Rewrite the portion of the listing that begins with the line containing "You are a computer-use agent. 1752x568" and continues through the line containing "Open the Filter", substituting "column heading" for "column header" and keeping everything else as it is. Provide only those lines.

═══ TASK MATERIAL ═══

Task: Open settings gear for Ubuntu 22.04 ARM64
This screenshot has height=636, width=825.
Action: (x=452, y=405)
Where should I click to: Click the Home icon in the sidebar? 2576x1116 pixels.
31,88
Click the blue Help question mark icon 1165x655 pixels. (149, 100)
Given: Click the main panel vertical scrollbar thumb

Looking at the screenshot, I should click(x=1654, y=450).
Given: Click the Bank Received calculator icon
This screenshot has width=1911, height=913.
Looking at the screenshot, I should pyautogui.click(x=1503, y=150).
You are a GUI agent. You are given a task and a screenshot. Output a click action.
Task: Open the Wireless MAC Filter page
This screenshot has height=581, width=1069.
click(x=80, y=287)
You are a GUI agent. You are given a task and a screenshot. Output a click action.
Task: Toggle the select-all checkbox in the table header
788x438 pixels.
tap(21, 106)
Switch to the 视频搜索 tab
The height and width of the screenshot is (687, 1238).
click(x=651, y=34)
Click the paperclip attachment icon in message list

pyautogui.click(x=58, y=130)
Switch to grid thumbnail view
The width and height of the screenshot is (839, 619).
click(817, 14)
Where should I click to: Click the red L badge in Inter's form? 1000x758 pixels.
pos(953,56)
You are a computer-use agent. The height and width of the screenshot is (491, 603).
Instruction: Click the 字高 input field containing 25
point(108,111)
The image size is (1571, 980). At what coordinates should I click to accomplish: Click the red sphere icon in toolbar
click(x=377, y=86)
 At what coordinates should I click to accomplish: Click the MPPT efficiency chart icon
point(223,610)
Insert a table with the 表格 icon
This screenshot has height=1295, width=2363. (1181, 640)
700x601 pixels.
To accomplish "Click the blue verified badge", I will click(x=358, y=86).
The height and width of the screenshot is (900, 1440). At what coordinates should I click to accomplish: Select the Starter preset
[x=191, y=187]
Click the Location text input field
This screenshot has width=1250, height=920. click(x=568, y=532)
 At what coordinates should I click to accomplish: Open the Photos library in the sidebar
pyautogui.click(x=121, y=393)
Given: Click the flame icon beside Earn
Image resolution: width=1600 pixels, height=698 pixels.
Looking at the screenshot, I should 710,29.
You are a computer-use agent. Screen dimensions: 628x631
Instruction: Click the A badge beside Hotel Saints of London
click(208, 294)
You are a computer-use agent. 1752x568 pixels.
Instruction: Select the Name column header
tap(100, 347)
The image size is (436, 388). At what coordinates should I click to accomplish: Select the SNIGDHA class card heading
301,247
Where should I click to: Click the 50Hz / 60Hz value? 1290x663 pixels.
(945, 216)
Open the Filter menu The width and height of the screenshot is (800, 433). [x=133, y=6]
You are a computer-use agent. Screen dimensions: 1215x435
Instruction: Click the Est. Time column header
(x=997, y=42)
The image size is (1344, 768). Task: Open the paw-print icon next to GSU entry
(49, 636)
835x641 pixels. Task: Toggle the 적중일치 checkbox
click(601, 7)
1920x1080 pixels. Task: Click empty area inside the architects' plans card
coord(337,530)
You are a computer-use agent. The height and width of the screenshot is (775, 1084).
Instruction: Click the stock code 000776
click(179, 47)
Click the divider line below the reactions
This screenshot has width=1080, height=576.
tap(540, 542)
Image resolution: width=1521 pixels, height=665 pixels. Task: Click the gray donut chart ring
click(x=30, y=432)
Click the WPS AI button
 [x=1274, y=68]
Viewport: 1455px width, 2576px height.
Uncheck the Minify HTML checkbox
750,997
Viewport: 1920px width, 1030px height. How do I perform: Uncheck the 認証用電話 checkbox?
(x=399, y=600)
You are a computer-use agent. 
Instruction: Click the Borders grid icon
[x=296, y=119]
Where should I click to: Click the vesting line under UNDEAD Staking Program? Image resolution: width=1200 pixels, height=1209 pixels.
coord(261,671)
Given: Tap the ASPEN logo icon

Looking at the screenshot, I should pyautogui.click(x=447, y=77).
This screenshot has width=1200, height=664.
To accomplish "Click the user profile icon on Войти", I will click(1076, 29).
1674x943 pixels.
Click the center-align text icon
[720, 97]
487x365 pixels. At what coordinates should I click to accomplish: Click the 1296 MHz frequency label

═══

SOLUTION FOR THIS PROBLEM.
You are a computer-use agent. 1752x568 pixels.
Instruction: Select the Name column heading
tap(100, 347)
The image size is (436, 388). At what coordinates should I click to accomplish: Select the SNIGDHA class card heading
301,247
Where should I click to: Click the 50Hz / 60Hz value? 1290x663 pixels.
(945, 216)
Open the Filter menu The width and height of the screenshot is (800, 433). [x=133, y=6]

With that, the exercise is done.